Research in the archives of the Soviet Comintern led Grove City College political scientist Paul Kengor to write his most recent book, DUPES: How America's Adversaries Have Manipulated Progressives for a Century.

At the 2011 Conservative Political Action Conference (CPAC) in Washington, Kengor autographed copies of DUPES and his previous book, The Crusader: Ronald Reagan and the Fall of Communism. (See "Author Interview: Professor Paul Kengor on ‘The Crusader: Ronald Reagan and the Fall of Communism,'" published March 3.)  He also took a few minutes to talk to me about his research.

Collusion
Looking at the Communist International’s files on the Communist Party USA (CPUSA), Kengor said, “I got to the very first reel of microfiche and it was obvious” that “there was a very close collusion between the American Communist Party and the Soviet Communist Party,” corroborating the views held by anti-Communists throughout the twentieth century.

“In fact,” Kengor pointed out, “the very first document you get in the microfiche are the comrades in Chicago in September 1919 sending a letter to the comrades in Moscow at the Comintern, saying, basically, ‘We did it, we did it!’”

The document he cites is included in his book, and it celebrates the founding of the Soviet Union by the Communist Party and predicts that “America will be communist soon.” Those who wrote that letter, Kengor said, were “thrilled about this.”

As he continued in his research, he explained, he discovered “an eye opener.”

Cynical, shrewd, conniving
It showed that the Communist Party USA “very carefully, cynically, shrewdly, in a very conniving way, targeted American liberals and progressives for manipulation.”

Kengor was careful to note that “the liberals and progressives weren’t communists.”

They were, however, “also on the Left” and were therefore targeted in “a very deliberate campaign that went on for a long, long time and, I would argue, even to some extent takes place today, where the communists would lie to the liberals and progressives.”

The communists “wouldn’t tell them that they were communists. They very intentionally tried to mislead and manipulate them and with tremendous success, especially among academics (Columbia University, in particular), and also sadly among the religious left, the social-justice religious left,” Kengor said.


‘Biggest suckers of them all’
God and Ronald Reagan : A Spiritual LifeHe added that, “as one veteran investigator of the American communist movement told me for this book, the religious left were the biggest suckers of them all, especially the mainline Protestant denominations.”

Groups like the National Council of Churches, he said, “fell over and over and over again for the wolves in sheep’s clothing.”

Kengor plans to do more research on the churches during the Cold War, and his next project will “probably be a follow up to DUPES -- but I need to people need to buy DUPES for me to have the incentive to follow it up.”

‘Sad state’ of reading
The author then took an opportunity to lament the current state of publishing and reading.
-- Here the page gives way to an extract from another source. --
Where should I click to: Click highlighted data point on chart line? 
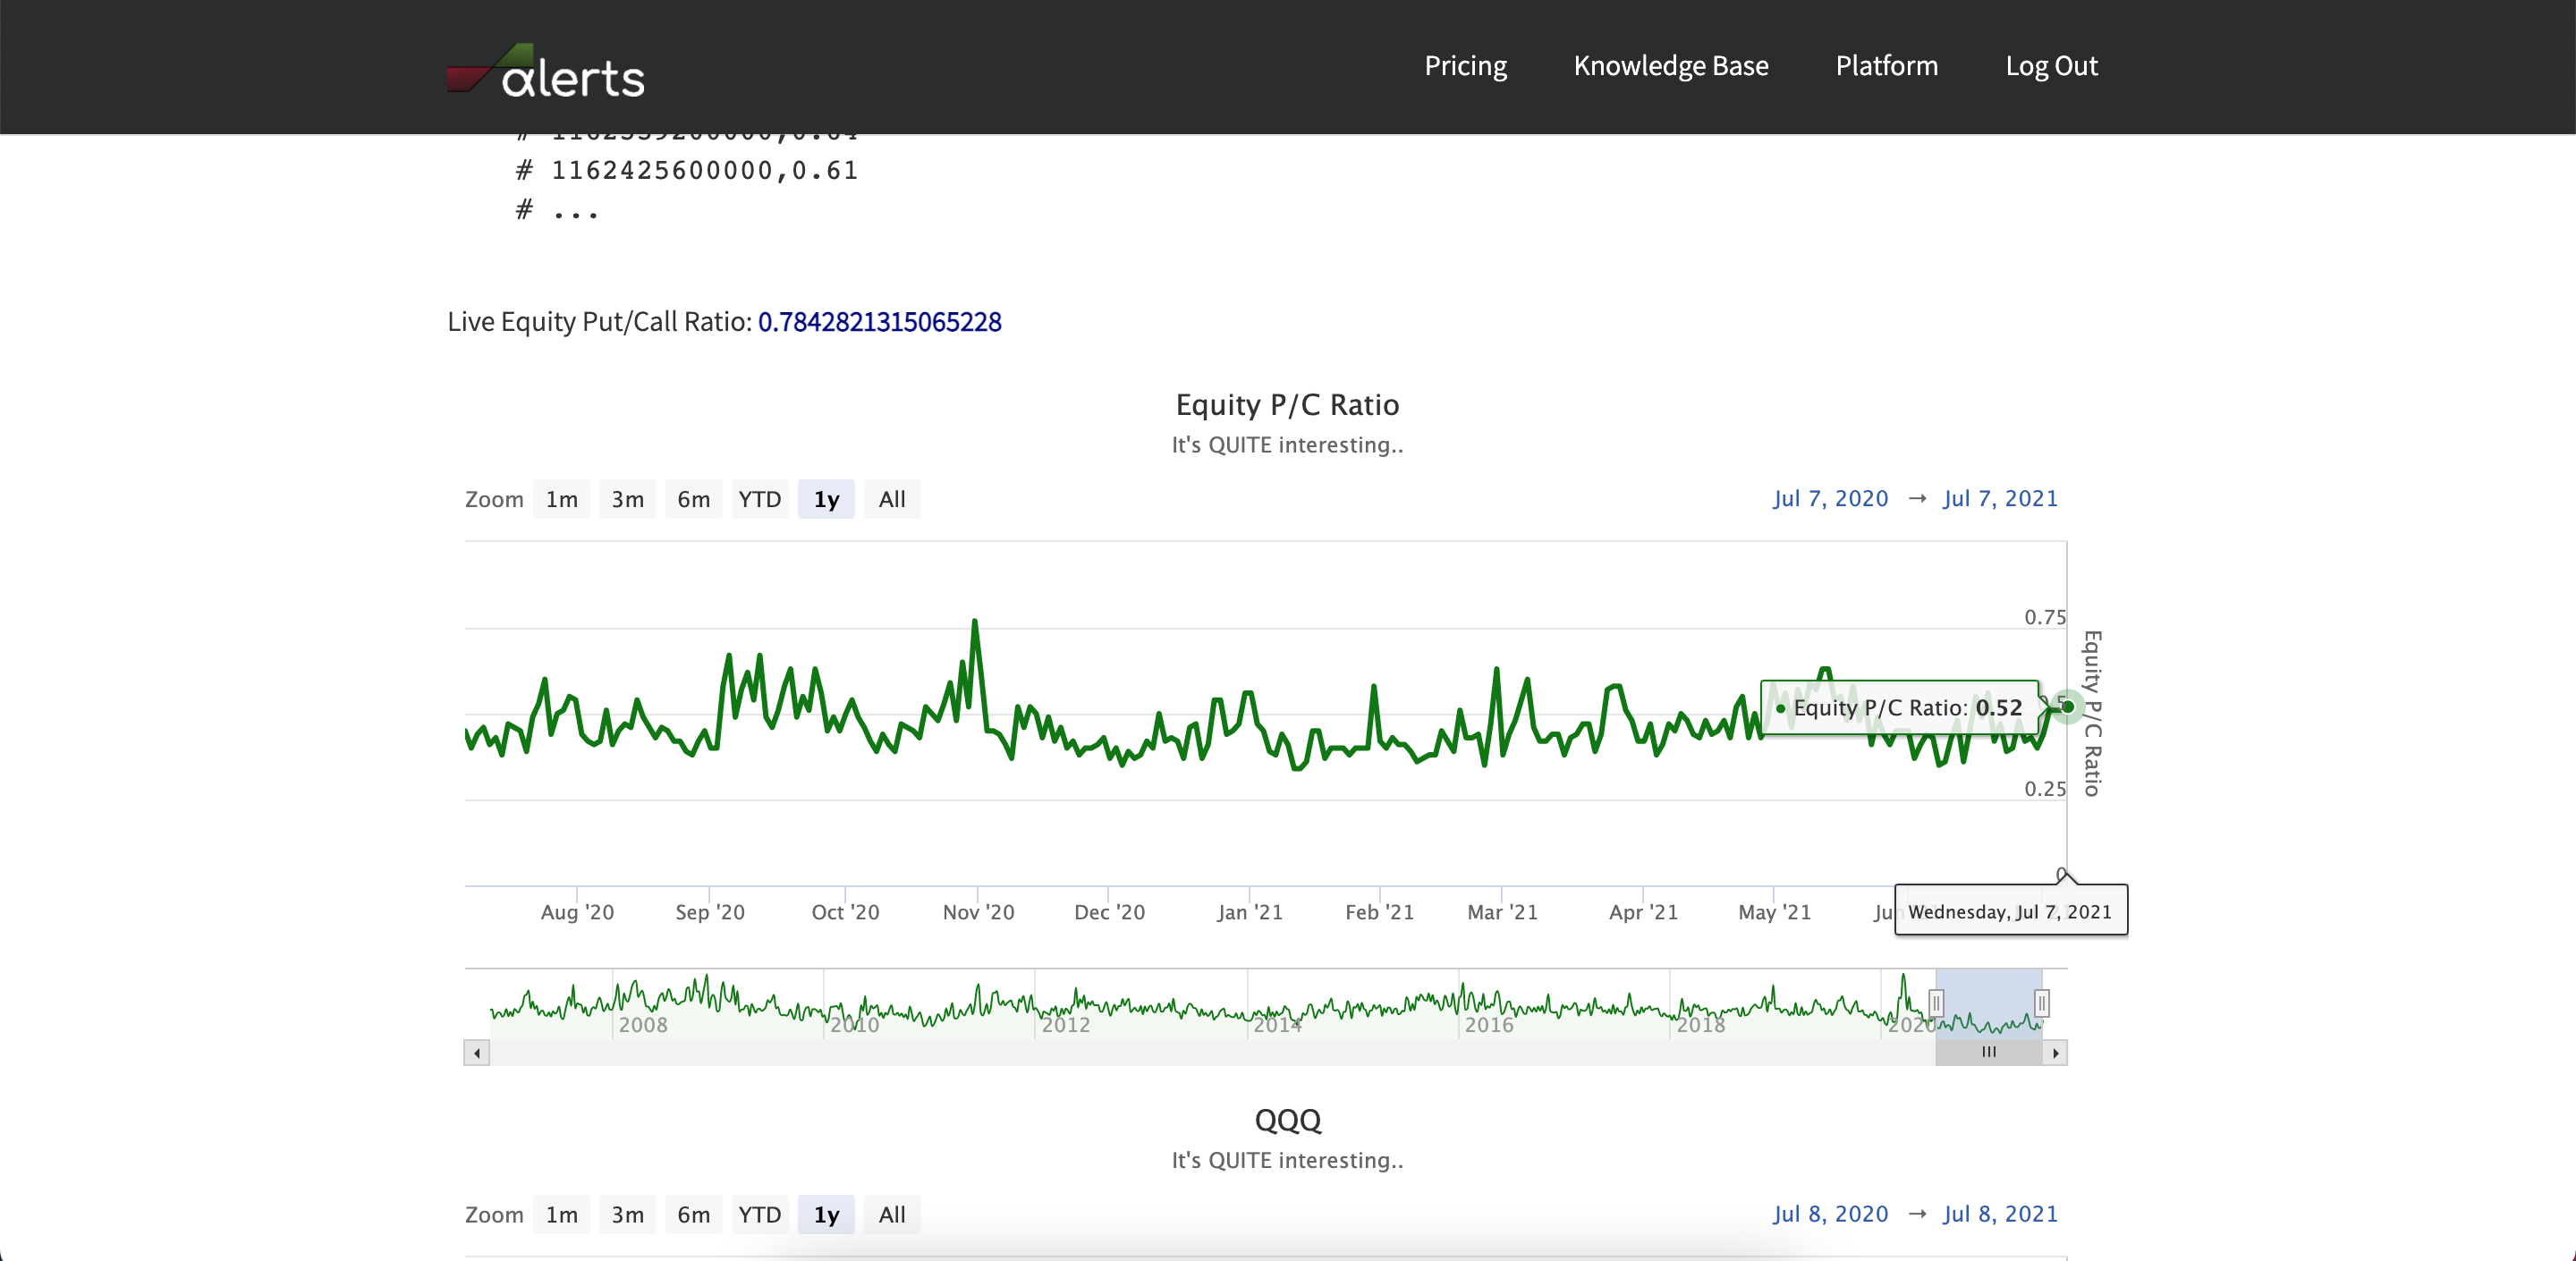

“It’s a very frustrating thing right now,” he said. “People are not buying books, so you’ll spend years researching all this information” but even enormous publicity for the book “doesn’t always translate into sales.”

The problem is, Kengor said, “if people aren’t going to read these things, you wonder if you should even bother writing them.”

Consequently, he is evaluating his next project based on how well DUPES does.

“I’m finding that to get the word out there,” he said, “to spread the word on what’s in the book, you have to do countless op-ed pieces, countless media interviews, countless radio interviews, [and] do Q&As because people aren’t buying books.”

Instead of buying books, he said, people are “watching TV and reading things off the internet.”

That, he concluded, is “a very sad state.”

(This article appeared in a slightly different form on Examiner.com on February 27, 2011.)